(Beginning of The data)

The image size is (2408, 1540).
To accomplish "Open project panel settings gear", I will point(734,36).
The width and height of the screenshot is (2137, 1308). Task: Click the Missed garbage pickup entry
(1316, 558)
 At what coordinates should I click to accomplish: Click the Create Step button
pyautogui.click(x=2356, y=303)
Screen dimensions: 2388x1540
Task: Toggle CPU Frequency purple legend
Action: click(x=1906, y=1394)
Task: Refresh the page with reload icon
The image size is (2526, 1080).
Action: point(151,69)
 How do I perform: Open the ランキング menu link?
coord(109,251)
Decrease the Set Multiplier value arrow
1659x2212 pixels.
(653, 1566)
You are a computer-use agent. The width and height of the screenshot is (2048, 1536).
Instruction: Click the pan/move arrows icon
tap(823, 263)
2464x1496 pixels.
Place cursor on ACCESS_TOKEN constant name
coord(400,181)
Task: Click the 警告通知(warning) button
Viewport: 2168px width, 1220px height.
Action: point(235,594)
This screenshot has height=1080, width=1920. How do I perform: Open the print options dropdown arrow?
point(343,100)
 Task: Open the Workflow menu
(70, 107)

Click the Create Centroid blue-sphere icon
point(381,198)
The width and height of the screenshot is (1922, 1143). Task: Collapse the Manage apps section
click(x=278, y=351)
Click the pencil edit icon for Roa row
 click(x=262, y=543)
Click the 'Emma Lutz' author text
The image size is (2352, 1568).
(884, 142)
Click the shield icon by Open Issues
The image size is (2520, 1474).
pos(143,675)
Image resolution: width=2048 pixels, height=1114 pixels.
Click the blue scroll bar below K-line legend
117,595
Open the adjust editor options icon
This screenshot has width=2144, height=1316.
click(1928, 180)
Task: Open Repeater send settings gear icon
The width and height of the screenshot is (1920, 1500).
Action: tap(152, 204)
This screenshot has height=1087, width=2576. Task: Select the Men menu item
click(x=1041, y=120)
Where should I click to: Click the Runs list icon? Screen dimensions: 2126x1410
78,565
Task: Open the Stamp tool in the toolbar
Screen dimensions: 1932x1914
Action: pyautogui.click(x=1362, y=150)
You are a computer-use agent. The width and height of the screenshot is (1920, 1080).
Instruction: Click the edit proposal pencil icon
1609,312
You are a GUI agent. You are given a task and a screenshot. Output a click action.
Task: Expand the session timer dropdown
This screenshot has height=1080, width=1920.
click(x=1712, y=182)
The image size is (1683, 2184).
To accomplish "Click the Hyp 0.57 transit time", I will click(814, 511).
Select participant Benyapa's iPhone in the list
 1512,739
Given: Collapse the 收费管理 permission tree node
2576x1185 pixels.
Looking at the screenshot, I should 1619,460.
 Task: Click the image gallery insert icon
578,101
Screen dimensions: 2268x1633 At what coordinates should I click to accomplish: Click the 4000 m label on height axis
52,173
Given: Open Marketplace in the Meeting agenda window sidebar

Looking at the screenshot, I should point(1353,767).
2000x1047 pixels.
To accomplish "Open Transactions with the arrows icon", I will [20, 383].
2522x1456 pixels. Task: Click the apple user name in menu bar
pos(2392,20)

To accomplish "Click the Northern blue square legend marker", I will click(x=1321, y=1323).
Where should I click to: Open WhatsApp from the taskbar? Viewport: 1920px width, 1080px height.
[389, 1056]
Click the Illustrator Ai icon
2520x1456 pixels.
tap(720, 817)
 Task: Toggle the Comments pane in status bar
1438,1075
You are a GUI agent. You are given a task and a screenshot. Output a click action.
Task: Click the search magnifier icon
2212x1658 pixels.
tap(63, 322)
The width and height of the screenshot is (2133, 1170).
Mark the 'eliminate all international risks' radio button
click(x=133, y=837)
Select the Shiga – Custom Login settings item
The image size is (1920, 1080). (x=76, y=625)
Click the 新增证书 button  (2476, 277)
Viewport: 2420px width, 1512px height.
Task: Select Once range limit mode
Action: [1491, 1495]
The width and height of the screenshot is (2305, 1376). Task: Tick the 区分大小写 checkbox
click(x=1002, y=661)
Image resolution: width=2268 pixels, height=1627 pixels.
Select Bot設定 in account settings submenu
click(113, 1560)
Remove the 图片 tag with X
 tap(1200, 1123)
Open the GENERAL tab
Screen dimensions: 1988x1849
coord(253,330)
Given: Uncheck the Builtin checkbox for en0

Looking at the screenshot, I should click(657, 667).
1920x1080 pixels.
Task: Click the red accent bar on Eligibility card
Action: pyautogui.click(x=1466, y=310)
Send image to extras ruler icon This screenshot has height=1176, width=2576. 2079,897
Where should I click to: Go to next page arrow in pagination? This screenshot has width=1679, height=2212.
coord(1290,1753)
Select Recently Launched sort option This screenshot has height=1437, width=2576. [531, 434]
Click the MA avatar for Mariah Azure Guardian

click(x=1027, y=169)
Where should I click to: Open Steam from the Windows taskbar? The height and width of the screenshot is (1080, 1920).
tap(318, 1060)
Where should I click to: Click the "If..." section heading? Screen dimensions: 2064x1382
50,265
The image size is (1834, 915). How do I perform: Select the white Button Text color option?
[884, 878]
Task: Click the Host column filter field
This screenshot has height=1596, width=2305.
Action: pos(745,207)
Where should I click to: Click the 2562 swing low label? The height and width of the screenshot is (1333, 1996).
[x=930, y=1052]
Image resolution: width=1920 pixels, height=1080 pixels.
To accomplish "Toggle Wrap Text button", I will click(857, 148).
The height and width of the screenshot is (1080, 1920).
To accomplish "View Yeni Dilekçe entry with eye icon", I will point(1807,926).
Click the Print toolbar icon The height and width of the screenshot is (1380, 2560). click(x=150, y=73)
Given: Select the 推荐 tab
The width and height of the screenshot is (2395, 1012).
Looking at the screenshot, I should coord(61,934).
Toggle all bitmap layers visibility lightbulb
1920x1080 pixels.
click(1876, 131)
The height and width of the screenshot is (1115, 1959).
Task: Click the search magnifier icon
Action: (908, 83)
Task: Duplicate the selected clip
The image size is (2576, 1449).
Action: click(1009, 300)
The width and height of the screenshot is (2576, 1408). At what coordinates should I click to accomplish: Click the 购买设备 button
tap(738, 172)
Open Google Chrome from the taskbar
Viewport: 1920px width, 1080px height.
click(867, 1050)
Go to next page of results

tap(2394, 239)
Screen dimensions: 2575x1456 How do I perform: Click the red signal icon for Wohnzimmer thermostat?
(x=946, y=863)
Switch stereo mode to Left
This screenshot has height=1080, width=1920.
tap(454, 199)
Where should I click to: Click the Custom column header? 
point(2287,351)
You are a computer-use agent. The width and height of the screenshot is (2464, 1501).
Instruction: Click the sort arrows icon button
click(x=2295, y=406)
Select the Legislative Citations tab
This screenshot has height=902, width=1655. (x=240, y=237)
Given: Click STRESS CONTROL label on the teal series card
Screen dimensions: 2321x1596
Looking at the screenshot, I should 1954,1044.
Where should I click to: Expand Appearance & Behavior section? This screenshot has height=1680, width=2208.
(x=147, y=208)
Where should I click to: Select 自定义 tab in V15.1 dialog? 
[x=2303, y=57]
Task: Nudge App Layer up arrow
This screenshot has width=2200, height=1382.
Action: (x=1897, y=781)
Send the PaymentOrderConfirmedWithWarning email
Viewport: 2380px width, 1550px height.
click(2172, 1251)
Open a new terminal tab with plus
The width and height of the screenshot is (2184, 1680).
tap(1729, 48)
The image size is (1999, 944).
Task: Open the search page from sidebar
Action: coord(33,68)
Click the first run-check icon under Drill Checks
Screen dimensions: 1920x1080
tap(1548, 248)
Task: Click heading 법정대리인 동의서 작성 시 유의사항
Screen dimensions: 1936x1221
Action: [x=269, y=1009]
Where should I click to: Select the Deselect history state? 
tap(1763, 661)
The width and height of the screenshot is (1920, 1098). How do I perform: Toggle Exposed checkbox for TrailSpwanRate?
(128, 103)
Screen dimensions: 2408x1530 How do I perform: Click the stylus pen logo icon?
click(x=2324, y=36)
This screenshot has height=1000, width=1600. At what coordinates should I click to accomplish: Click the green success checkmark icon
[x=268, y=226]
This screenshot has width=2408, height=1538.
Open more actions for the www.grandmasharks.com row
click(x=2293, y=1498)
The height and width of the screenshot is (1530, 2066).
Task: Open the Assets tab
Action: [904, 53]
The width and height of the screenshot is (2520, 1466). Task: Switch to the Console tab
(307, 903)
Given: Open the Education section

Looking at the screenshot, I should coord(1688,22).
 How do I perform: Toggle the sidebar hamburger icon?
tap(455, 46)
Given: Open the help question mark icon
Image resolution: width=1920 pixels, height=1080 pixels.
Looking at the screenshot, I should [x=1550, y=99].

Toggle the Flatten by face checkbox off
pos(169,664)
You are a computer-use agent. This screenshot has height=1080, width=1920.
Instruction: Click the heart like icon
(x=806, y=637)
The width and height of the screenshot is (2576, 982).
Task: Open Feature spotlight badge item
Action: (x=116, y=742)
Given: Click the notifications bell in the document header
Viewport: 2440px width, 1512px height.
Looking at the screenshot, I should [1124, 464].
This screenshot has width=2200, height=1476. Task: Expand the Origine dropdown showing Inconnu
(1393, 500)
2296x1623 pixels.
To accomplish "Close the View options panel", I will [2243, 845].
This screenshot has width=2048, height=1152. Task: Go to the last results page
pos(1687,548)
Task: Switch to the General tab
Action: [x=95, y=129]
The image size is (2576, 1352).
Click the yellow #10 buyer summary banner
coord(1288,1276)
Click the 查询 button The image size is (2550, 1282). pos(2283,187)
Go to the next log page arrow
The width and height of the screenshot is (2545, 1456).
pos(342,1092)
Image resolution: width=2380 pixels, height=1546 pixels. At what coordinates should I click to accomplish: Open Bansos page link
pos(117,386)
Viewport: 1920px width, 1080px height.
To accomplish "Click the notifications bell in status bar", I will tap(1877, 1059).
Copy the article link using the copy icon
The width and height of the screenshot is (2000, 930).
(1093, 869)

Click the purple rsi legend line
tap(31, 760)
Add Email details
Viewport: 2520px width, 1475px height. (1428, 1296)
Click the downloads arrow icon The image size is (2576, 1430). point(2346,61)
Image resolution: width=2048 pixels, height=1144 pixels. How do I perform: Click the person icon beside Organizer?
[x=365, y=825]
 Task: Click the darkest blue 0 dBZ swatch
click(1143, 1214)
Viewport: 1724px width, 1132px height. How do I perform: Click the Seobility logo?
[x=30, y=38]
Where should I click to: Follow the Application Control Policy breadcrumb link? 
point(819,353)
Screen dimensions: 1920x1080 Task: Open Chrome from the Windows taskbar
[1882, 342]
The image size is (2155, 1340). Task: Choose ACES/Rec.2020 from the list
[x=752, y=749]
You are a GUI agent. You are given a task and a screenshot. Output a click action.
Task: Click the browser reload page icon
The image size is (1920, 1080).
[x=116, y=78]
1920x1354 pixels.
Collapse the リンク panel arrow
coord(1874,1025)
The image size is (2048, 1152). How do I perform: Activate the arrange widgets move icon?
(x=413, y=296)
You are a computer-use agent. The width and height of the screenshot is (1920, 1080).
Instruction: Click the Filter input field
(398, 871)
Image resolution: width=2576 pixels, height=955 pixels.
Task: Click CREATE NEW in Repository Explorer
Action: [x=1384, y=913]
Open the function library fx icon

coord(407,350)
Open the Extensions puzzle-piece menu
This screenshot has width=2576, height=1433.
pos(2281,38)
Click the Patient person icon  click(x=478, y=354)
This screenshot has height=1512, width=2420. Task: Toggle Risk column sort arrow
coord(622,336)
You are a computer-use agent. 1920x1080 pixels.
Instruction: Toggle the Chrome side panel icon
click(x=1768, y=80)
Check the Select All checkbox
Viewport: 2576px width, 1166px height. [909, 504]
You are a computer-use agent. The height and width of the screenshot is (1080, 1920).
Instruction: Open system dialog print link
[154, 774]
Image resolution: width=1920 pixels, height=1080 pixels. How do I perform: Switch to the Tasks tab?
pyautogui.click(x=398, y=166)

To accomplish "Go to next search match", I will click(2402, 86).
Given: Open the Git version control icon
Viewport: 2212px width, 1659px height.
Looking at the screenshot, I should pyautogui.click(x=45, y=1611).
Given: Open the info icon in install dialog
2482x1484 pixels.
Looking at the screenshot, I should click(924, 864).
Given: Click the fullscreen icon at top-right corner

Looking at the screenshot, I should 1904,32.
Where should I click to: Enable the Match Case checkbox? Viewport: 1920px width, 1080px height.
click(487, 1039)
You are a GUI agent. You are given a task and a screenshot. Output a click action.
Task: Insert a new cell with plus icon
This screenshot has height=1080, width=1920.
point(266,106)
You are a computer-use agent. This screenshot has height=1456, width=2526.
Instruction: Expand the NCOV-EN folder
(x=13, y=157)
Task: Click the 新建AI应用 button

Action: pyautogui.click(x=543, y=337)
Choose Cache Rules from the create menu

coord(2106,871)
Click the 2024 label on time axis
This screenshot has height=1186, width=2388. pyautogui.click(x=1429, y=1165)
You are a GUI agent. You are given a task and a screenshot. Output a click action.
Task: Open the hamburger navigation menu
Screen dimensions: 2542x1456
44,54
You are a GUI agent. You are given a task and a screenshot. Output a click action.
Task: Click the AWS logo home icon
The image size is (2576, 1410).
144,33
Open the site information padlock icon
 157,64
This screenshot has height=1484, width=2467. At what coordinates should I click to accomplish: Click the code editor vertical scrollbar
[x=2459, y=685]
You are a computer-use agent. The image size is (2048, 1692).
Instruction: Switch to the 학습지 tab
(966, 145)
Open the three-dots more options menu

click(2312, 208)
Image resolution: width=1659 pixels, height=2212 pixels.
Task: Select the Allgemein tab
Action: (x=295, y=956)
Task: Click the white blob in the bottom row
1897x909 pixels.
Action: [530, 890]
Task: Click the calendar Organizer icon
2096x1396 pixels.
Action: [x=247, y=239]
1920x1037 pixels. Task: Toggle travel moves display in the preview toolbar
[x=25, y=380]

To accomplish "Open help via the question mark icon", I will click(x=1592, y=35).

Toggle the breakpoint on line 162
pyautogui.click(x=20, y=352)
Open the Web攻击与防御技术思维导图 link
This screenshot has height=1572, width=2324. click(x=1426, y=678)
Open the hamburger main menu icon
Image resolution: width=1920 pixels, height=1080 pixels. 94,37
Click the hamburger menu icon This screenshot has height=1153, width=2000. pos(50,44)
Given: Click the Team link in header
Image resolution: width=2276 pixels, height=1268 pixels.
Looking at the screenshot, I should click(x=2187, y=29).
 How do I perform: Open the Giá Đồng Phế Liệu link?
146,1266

(End of The data)

**About this exercise**:
Wherever the line holding "Instruction: Click the edit" falls in the entries above, copy exactly from it through the line holding "2000x1047 pixels.", inclusive, and add nothing.

**Solution for this exercise**:
Instruction: Click the edit proposal pencil icon
1609,312
You are a GUI agent. You are given a task and a screenshot. Output a click action.
Task: Expand the session timer dropdown
This screenshot has height=1080, width=1920.
click(x=1712, y=182)
The image size is (1683, 2184).
To accomplish "Click the Hyp 0.57 transit time", I will click(814, 511).
Select participant Benyapa's iPhone in the list
 1512,739
Given: Collapse the 收费管理 permission tree node
2576x1185 pixels.
Looking at the screenshot, I should 1619,460.
 Task: Click the image gallery insert icon
578,101
Screen dimensions: 2268x1633 At what coordinates should I click to accomplish: Click the 4000 m label on height axis
52,173
Given: Open Marketplace in the Meeting agenda window sidebar

Looking at the screenshot, I should point(1353,767).
2000x1047 pixels.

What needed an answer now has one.